During the second week of orientation, students will be instructed to practice English and be assessed after teaching with writing, reading, speaking, and listening methods, and each student’s performance on these, as well as their overall interaction and participation during the week, will be used to decide in which level of English the student will enroll. In addition to English instruction, students will continue to be introduced to the school and other students.

==Arts and Drama==
The Art Department is run by the school's artist-in-residence, Alexis Nolasco. Jonathan Rushbrook is the current theater director.

Before the completion of the John Swayze black box theater in 2007, The New School's productions were very small and limited. The theater houses student and professional productions every year.

| Year | Name | Review |
|---|---|---|
| 2024 | Red Herring |  |
| 2023 | The Glass Menagerie |  |
| 2022 | The Alibis |  |
| 2020 | 10 out of 12 |  |
| 2019 | Almost Maine |  |
| 2017 | The Outsiders |  |
| 2015 | The Laramie Project | Review |
| 2014 | Neo Cabaret |  |
| 2013 | The Killing Game | Review |
| 2012 | The Adding Machine | Review |
| 2011 | Wonderland | Review |
| 2010 | Commedia dell'Arte | Review |
| 2009 | The Bacchae | Review |
| 2008 | A History of American Film | Review |
| 2007 | Arabian Nights |  |

==Student life==
If a student is interested in a topic, one can easily form a club and set up a schedule for meetings.

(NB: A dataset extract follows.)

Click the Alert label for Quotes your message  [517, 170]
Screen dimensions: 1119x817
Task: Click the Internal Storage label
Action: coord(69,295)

The student-teacher dynamic is collegial at The New School. Students may refer to teachers by their first name: students and teachers are encouraged to interact as equals.

==Sports==
The New School has four varsity sports teams: co-ed soccer, girls' volleyball, co-ed volleyball, co-ed basketball, and co-ed softball. These teams compete with other local private schools.

== Awards ==
The New School of Northern Virginia was named one of the Washington area's top 10 schools by The Washington Post in April 2005.